──────── Task data

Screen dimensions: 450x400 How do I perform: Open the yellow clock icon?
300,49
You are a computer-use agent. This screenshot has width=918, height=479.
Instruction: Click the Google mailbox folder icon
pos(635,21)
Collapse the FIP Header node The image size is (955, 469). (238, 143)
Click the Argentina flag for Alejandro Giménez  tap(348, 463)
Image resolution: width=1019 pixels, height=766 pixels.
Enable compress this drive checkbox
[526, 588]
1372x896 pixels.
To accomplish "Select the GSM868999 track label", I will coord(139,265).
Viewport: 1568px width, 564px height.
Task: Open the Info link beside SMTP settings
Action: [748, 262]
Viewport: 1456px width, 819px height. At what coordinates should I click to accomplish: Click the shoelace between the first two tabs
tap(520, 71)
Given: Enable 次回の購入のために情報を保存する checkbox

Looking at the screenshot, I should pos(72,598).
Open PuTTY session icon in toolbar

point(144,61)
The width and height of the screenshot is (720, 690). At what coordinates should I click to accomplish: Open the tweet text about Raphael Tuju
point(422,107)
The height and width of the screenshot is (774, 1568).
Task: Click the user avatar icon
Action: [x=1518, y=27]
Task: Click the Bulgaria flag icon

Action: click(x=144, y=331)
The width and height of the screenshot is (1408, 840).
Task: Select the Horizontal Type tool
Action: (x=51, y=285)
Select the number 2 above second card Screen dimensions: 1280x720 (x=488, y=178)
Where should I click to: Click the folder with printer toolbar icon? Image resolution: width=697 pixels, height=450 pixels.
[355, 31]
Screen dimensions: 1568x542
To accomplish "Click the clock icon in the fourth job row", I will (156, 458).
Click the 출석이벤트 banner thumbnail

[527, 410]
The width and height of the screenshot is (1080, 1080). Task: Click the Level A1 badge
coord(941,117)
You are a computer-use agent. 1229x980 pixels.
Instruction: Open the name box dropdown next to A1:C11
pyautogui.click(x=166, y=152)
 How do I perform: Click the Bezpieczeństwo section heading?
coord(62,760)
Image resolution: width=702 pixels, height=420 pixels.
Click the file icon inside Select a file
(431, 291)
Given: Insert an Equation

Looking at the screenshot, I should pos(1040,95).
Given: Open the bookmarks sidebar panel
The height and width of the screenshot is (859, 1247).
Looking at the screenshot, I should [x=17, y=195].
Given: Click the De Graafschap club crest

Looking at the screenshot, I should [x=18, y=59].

────────────────

■ Work instructions
Please write out the whole listing exactly as given.

■ Task output
Screen dimensions: 450x400 How do I perform: Open the yellow clock icon?
300,49
You are a computer-use agent. This screenshot has width=918, height=479.
Instruction: Click the Google mailbox folder icon
pos(635,21)
Collapse the FIP Header node The image size is (955, 469). (238, 143)
Click the Argentina flag for Alejandro Giménez  tap(348, 463)
Image resolution: width=1019 pixels, height=766 pixels.
Enable compress this drive checkbox
[526, 588]
1372x896 pixels.
To accomplish "Select the GSM868999 track label", I will coord(139,265).
Viewport: 1568px width, 564px height.
Task: Open the Info link beside SMTP settings
Action: [748, 262]
Viewport: 1456px width, 819px height. At what coordinates should I click to accomplish: Click the shoelace between the first two tabs
tap(520, 71)
Given: Enable 次回の購入のために情報を保存する checkbox

Looking at the screenshot, I should pos(72,598).
Open PuTTY session icon in toolbar

point(144,61)
The width and height of the screenshot is (720, 690). At what coordinates should I click to accomplish: Open the tweet text about Raphael Tuju
point(422,107)
The height and width of the screenshot is (774, 1568).
Task: Click the user avatar icon
Action: [x=1518, y=27]
Task: Click the Bulgaria flag icon

Action: click(x=144, y=331)
The width and height of the screenshot is (1408, 840).
Task: Select the Horizontal Type tool
Action: (x=51, y=285)
Select the number 2 above second card Screen dimensions: 1280x720 (x=488, y=178)
Where should I click to: Click the folder with printer toolbar icon? Image resolution: width=697 pixels, height=450 pixels.
[355, 31]
Screen dimensions: 1568x542
To accomplish "Click the clock icon in the fourth job row", I will (156, 458).
Click the 출석이벤트 banner thumbnail

[527, 410]
The width and height of the screenshot is (1080, 1080). Task: Click the Level A1 badge
coord(941,117)
You are a computer-use agent. 1229x980 pixels.
Instruction: Open the name box dropdown next to A1:C11
pyautogui.click(x=166, y=152)
 How do I perform: Click the Bezpieczeństwo section heading?
coord(62,760)
Image resolution: width=702 pixels, height=420 pixels.
Click the file icon inside Select a file
(431, 291)
Given: Insert an Equation

Looking at the screenshot, I should pos(1040,95).
Given: Open the bookmarks sidebar panel
The height and width of the screenshot is (859, 1247).
Looking at the screenshot, I should [x=17, y=195].
Given: Click the De Graafschap club crest

Looking at the screenshot, I should [x=18, y=59].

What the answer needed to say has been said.